*Work required*. Your reply should hold exactly the lines from the one that contains "here (467, 561)" through the end of the data. Repeat them word for word.

*Data provided*.
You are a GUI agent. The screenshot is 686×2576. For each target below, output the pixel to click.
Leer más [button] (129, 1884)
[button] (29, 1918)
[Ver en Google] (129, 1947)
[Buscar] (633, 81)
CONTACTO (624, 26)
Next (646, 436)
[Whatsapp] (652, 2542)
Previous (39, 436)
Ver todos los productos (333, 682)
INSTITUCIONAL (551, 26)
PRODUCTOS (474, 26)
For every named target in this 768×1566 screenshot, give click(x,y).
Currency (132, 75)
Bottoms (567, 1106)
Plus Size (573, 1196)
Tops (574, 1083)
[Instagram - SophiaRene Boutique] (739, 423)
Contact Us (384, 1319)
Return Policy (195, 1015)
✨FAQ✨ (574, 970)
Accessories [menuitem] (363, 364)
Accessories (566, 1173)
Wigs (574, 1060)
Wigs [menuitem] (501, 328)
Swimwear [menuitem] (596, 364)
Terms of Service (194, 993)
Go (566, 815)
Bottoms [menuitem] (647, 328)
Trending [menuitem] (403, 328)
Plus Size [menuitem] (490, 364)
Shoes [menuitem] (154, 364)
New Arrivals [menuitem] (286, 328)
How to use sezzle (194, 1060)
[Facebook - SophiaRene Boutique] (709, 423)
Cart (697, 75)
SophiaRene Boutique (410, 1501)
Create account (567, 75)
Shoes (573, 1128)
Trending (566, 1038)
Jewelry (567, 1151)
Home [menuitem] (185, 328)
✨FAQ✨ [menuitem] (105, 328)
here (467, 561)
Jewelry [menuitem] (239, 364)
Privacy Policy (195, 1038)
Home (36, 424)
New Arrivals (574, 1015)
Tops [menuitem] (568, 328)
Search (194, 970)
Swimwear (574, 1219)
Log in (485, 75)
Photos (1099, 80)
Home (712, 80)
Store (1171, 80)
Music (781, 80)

*Exercise output*.
here (467, 561)
Jewelry [menuitem] (239, 364)
Privacy Policy (195, 1038)
Home (36, 424)
New Arrivals (574, 1015)
Tops [menuitem] (568, 328)
Search (194, 970)
Swimwear (574, 1219)
Log in (485, 75)
Photos (1099, 80)
Home (712, 80)
Store (1171, 80)
Music (781, 80)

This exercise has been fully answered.